Bayrak, yalnızca bir kumaş parçası değil; bir halkın kimliğini, tarihini ve geleceğe dair iddiasını temsil eden güçlü bir simgedir. Uluslar için bayraklar aidiyetin, birlikteliğin ve özgürlüğün arzusunun renkli ifadesidir. Ancak söz konusu Çerkes halkı olduğunda, bu anlam katmanları çok daha derinleşir.
Çerkesler, 19. yüzyılda yaşadıkları soykırım ve büyük sürgünle yurtlarından koparılmış; dünyanın dört bir yanına dağılmış bir halktır. Bugün milyonlarca Çerkes, vatanı olan Çerkesya’dan uzak coğrafyalarda yaşamaktadır. Bu da bayrağı, sadece bir sembol değil, vatanla kurulan köprünün kendisi hâline getirir. Çünkü diasporada yaşayan bir halk için bayrak, varlığını hatırlamanın, kimliğine tutunmanın ve bir araya gelmenin en güçlü yoludur.

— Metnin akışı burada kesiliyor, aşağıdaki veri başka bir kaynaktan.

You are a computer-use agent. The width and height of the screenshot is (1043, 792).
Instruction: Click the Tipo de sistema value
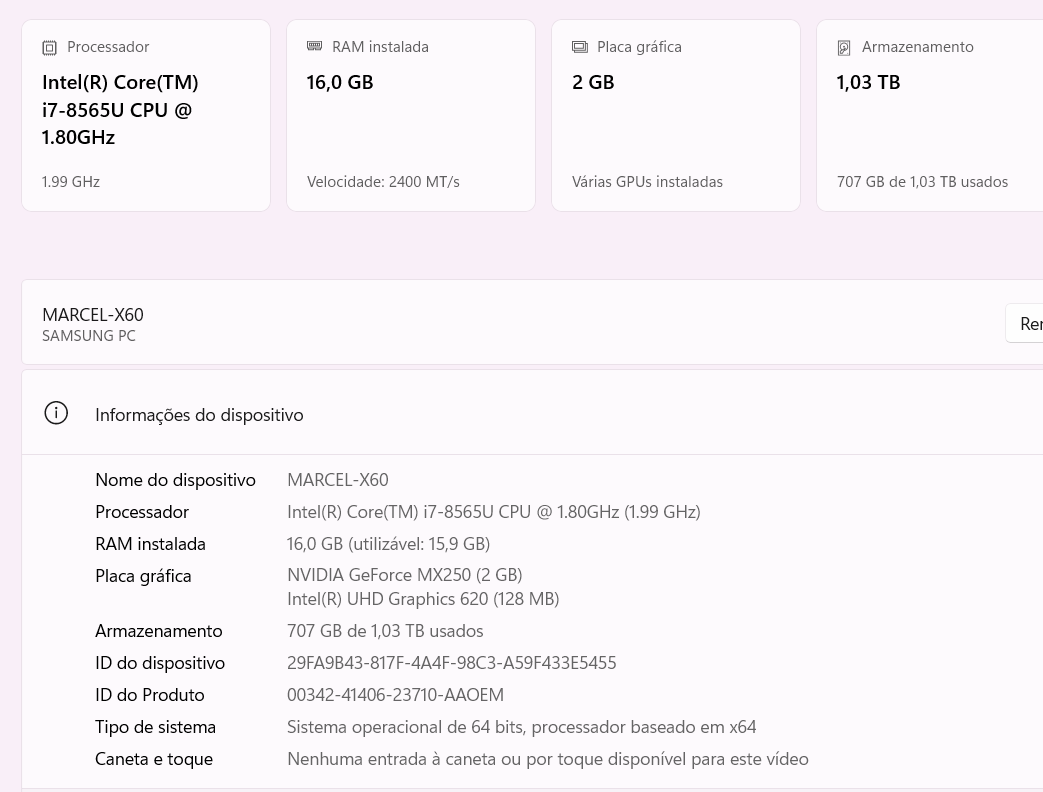tap(522, 727)
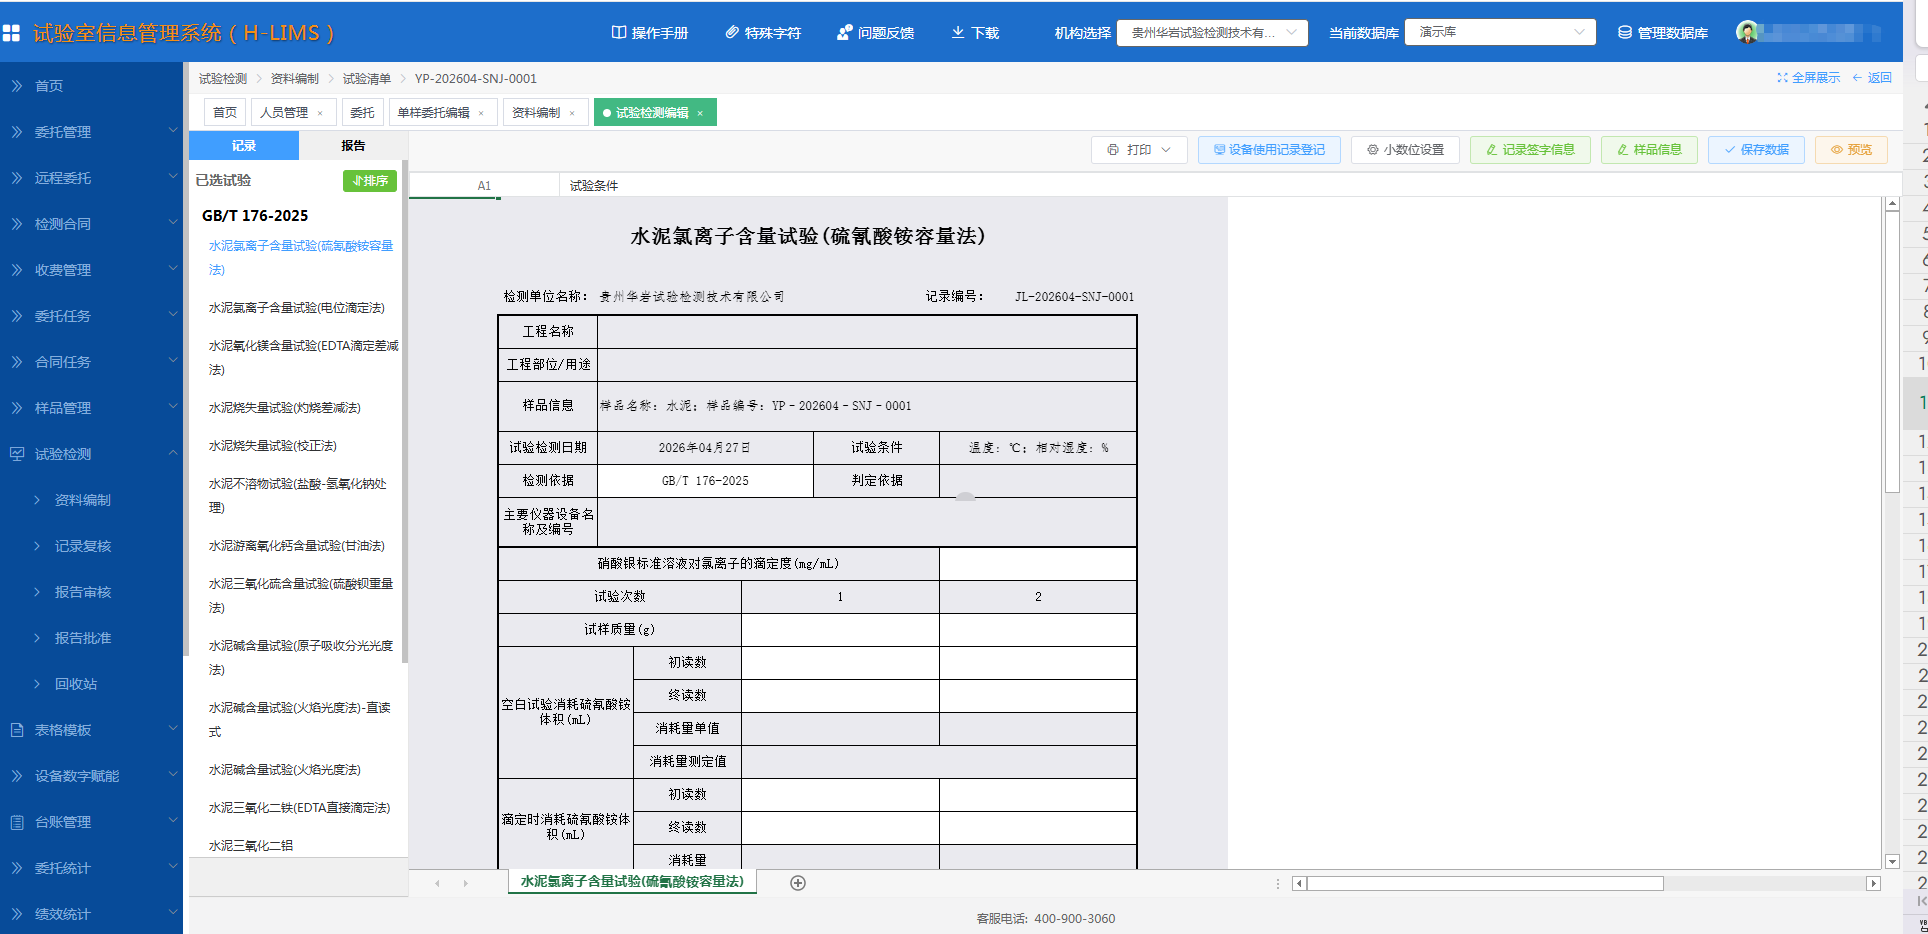1928x934 pixels.
Task: Open the 当前数据库 dropdown
Action: pyautogui.click(x=1499, y=33)
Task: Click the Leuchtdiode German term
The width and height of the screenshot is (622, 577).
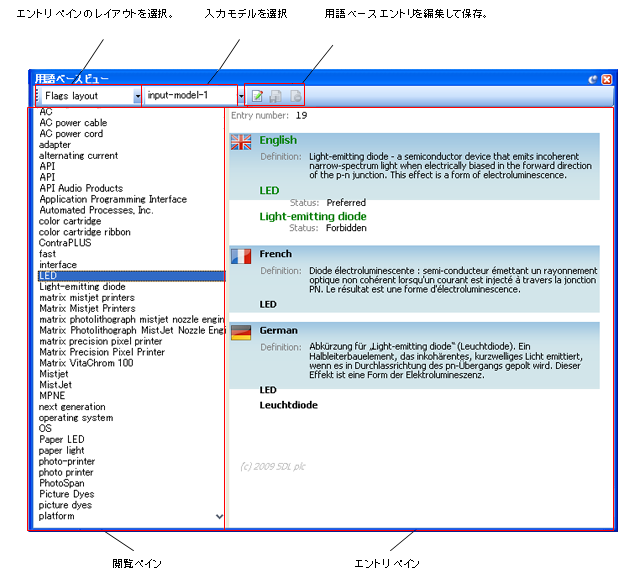Action: [x=288, y=405]
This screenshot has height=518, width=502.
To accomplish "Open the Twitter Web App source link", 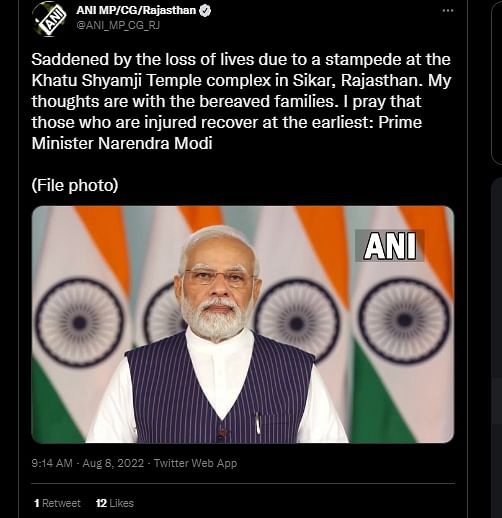I will coord(195,463).
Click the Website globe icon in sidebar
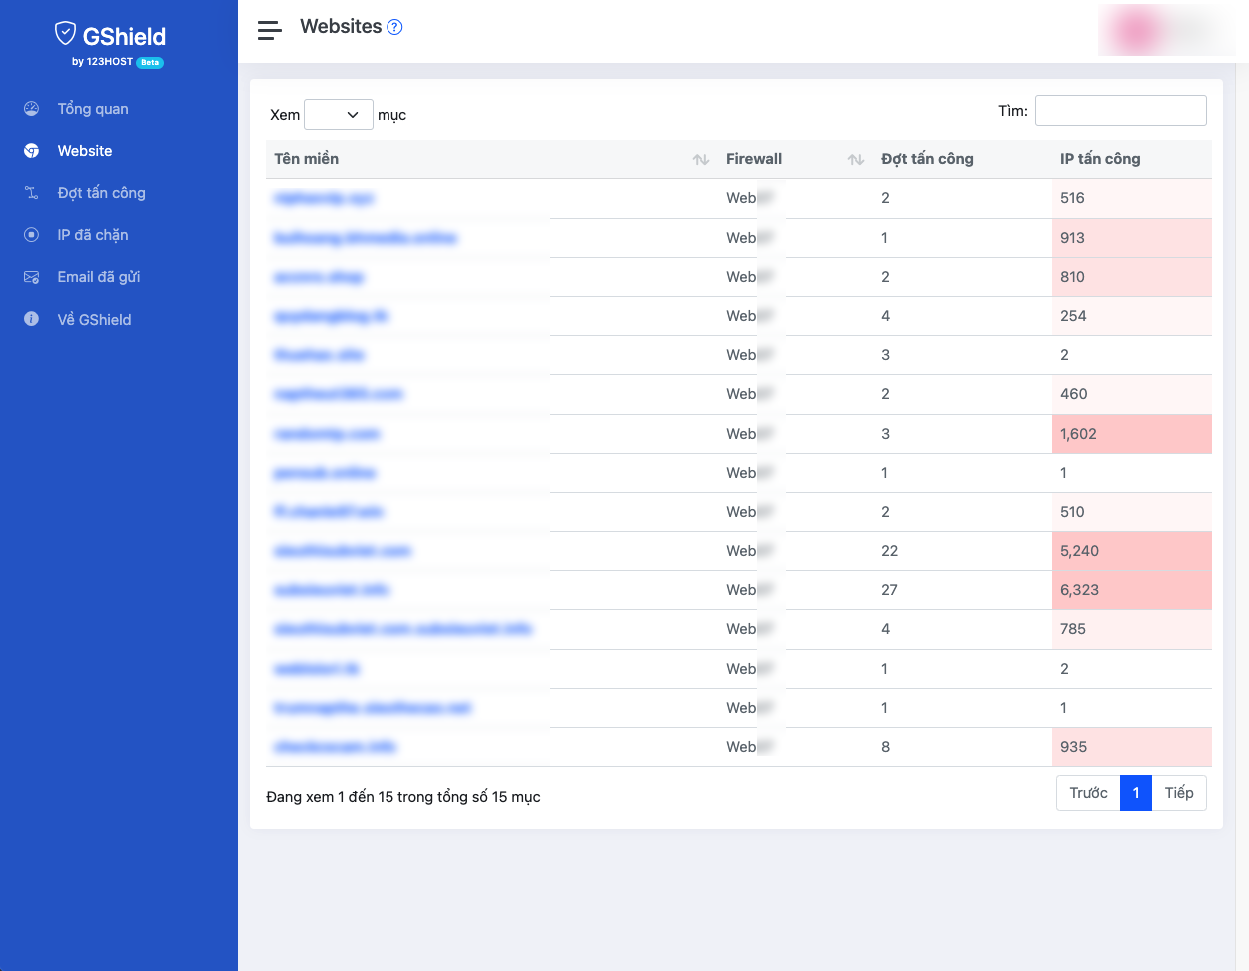This screenshot has height=971, width=1249. [31, 150]
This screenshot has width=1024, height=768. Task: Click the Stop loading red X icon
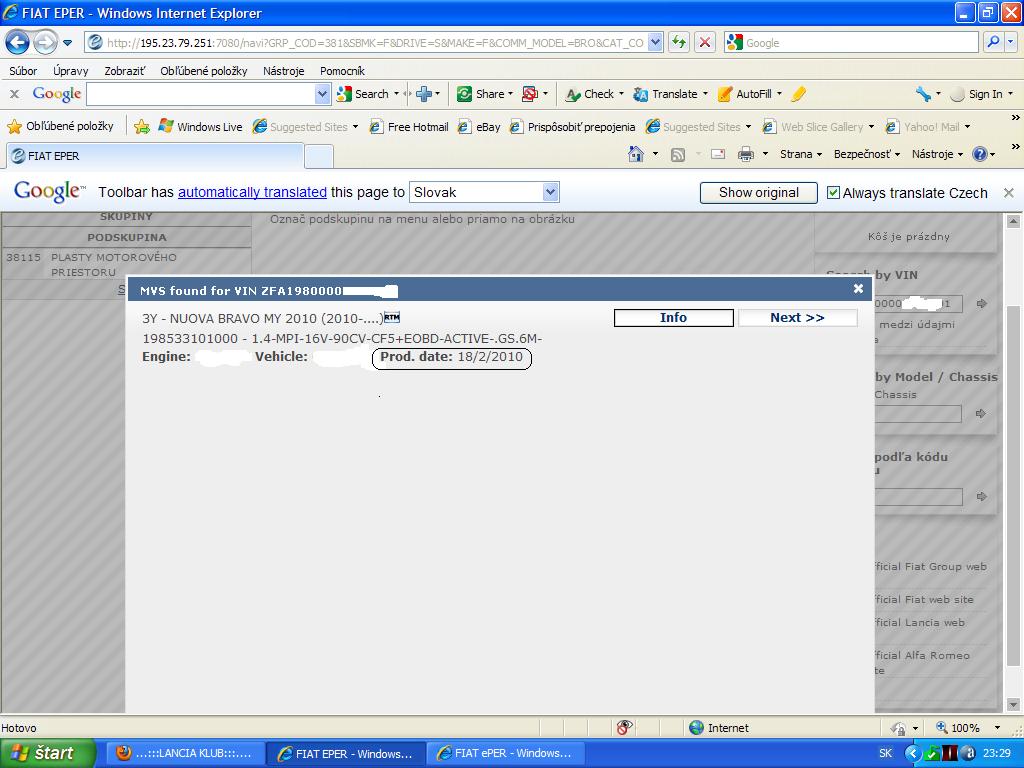pyautogui.click(x=705, y=42)
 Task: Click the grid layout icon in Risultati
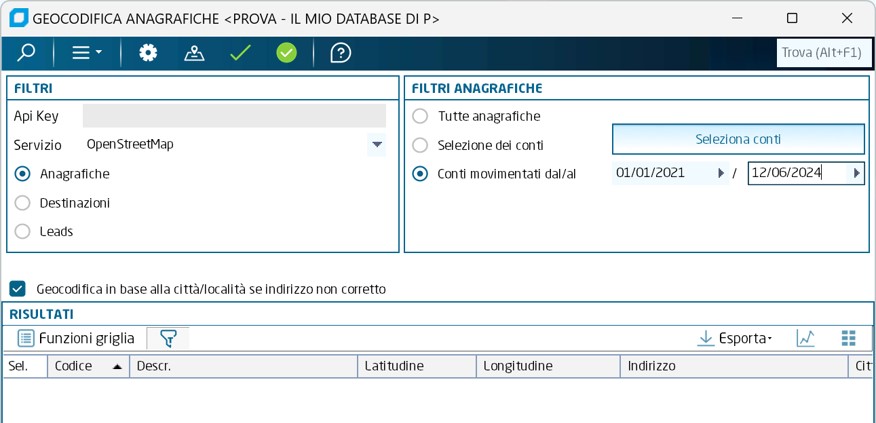849,338
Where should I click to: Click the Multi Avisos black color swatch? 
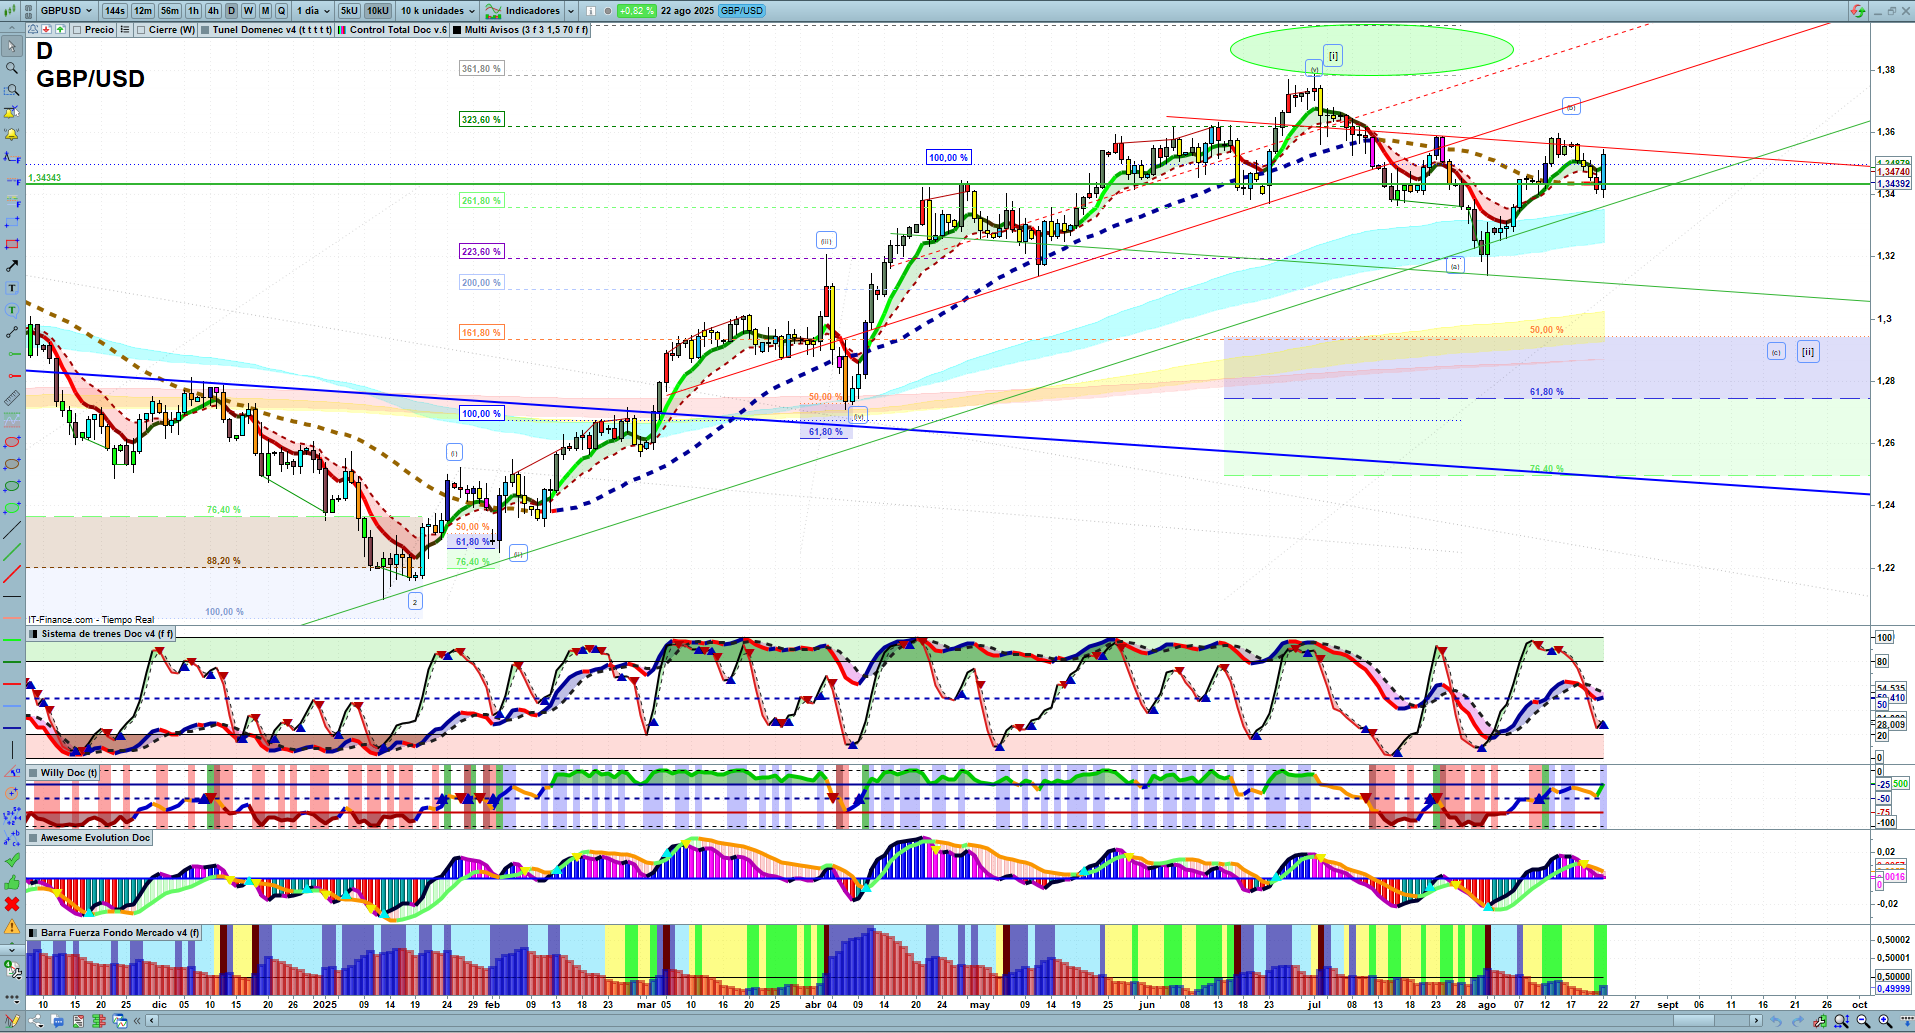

Diasporada bayrağın taşınması, bir direniştir. Sessizliğe, asimilasyona ve unutuluşa karşı bir duruştur. Balkonlara asılan her bayrak, sönmeyen bir hafızadır. Mitinglerde, düğünlerde, cenazelerde elden ele dolaşan bayrak, "Biz hâlâ buradayız" diyen bir halkın kalp atışıdır.
Son yıllarda, Çerkeslerin bayrağı sahiplenişi, bu simgeyi yeniden politik bir alanın merkezine taşımıştır. Çünkü bayrağa sarılmak, sadece geçmişe değil, aynı zamanda geleceğe de sahip çıkmaktır.
Kısacası, bir halkın tarihini unutmamak için en sade ama en etkili yol, bayrağı unutmamaktır.
Çerkesler için bayrak; dönüşü simgeler, direnişi temsil eder ve bir gün Çerkesya’da yeniden yükselecek umudunu taşır.